Saat dikonfirmasi, Ketua KTH Maju Jaya Syamsul menyampaikan jawaban yang dianggap publik membingungkan dan kontradiktif. Ia menyebut pembangunan jalan tersebut bukan program resmi KTH, namun mengakui itu terjadi di wilayah kelola kelompok.
“Itu bukan program dari kami KTH Maju Jaya dan kami tidak pernah merekomendasikan kegiatan itu. Itu program masyarakat,” ujarnya melalui pesan WhatsApp.
Ketika ditanya apakah lokasi itu wilayah kerja KTH, Syamsul kembali membenarkan:
“Emang itu wilayah kerja KTH kami, tapi tidak semua masyarakat yang bangun jalan itu anggota KTH kami. Kami sudah mengedukasi.”
Syamsul bahkan menambahkan pernyataan yang menggambarkan ketidakmampuannya mengendalikan wilayah kelola:
“Masyarakat sekarang ya gitu… Tujuan kami itu menjaga hutan, ajak menanam pohon. HKM itu masyarakat sejahtera hutan lestari. Kami pengurus harus banyak bersabar dan berdoa.”
Pernyataan ini dinilai publik tidak menunjukkan ketegasan, seolah-olah Ketua KTH tidak memahami tugas dan fungsi, bahkan ketika aktivitas ilegal terjadi di depan mata.
Pernyataan Syamsul bertolak belakang dengan fakta lapangan.
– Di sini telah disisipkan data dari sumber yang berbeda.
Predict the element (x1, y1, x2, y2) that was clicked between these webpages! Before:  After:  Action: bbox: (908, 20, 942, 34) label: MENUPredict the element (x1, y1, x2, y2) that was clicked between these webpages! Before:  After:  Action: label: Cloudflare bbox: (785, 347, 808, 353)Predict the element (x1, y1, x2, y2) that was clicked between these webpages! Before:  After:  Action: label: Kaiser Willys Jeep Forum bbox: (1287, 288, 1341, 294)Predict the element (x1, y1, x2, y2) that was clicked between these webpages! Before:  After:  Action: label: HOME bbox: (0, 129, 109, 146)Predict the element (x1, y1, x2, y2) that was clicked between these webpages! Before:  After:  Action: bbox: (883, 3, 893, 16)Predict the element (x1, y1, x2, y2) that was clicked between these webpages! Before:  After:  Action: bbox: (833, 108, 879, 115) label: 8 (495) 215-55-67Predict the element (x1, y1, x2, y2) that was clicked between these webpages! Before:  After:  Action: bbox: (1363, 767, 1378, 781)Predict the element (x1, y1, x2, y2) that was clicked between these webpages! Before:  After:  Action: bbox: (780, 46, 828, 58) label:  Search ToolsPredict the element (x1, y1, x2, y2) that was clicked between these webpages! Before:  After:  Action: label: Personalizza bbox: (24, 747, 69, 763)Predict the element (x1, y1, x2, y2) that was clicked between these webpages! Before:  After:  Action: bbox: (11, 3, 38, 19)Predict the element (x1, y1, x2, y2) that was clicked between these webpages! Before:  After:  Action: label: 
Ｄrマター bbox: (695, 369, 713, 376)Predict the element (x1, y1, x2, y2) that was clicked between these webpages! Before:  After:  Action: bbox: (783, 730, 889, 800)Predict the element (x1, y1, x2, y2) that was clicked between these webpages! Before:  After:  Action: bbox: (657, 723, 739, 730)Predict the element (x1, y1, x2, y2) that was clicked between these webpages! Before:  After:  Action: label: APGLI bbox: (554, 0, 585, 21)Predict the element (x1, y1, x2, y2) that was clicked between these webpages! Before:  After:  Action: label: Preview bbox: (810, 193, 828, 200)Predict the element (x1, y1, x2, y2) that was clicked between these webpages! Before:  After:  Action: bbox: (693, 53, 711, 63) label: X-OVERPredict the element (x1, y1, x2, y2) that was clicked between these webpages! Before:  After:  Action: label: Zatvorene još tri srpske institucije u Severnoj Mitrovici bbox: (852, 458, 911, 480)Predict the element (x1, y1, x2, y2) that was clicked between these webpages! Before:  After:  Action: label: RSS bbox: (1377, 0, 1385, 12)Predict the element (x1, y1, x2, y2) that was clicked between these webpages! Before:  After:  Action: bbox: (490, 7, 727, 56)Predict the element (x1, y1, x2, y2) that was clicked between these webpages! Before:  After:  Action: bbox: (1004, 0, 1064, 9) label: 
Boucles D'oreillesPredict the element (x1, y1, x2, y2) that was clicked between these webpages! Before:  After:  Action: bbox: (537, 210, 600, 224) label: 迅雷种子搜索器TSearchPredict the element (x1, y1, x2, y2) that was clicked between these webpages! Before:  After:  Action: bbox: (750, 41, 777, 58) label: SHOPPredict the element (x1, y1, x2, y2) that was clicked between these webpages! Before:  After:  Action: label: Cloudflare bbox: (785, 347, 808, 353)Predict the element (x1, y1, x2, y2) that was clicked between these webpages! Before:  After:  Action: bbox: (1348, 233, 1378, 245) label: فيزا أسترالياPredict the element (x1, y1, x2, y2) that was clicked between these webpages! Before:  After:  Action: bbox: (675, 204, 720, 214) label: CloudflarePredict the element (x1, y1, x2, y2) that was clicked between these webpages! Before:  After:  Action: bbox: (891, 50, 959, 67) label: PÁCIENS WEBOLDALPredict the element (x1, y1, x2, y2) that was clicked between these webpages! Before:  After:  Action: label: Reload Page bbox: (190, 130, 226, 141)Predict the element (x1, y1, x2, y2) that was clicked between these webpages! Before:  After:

Jalan rabat beton dibangun tepat di tengah wilayah kerja KTH Maju Jaya, namun tidak ada laporan ke KPH, tidak ada upaya pencegahan, tidak ada tindakan persetujuan dan tidak ada permintaan izin kegiatan.
Kondisi ini menimbulkan dugaan kuat bahwa Ketua KTH tidak menjalankan kewajiban pengawasan, atau bahkan melakukan dugaan melakukan pembiaran.
Kepala KPH II Liwa, Sastra Wijaya, S.Hut., MM, saat dikonfirmasi terkait persoalan ini belum memberikan jawaban hingga berita yang diturunkan.
Pendiri GERMASI Ridwan Maulana, C.PL., CDRA menegaskan bahwa pembangunan rabat beton di dalam kawasan hutan tanpa izin adalah tindakan yang melanggar hukum.
“Pembangunan jalan rabat beton di kawasan hutan lindung jelas dilarang. Setiap penggunaan kawasan hutan di luar fungsinya wajib mendapat izin dari Kementerian Kehutanan. KTH dan KPH II Liwa diduga lalai dan terindikasi melakukan pembiaran,” tegas Ridwan.
GERMASI berencana melaporkan temuan ini ke Bidang Gakkum (Penegakan Hukum) Kementerian Lingkungan Hidup dan Kehutanan RI, serta meminta evaluasi hingga pencabutan izin KTH Maju Jaya, karena dinilai gagal memenuhi komitmen pengawasan serta amanah HKM dan membiarkan kerusakan hutan kawasan.
Pembangunan rabat beton ilegal di dalam Kawasan Hutan Lindung Register 43B menampilkan lemahnya pengawasan dan dugaan pembiaran oleh pihak yang seharusnya menjaga hutan. Sikap pasif Ketua KTH dan tidak adanya tindakan KPH II Liwa semakin memperkuat dugaan kelalaian.
GERMASI memastikan akan meningkatkan kasus ini ke tingkat kementerian untuk memastikan penegakan hukum dan menjaga kawasan hutan dari kerusakan lebih lanjut.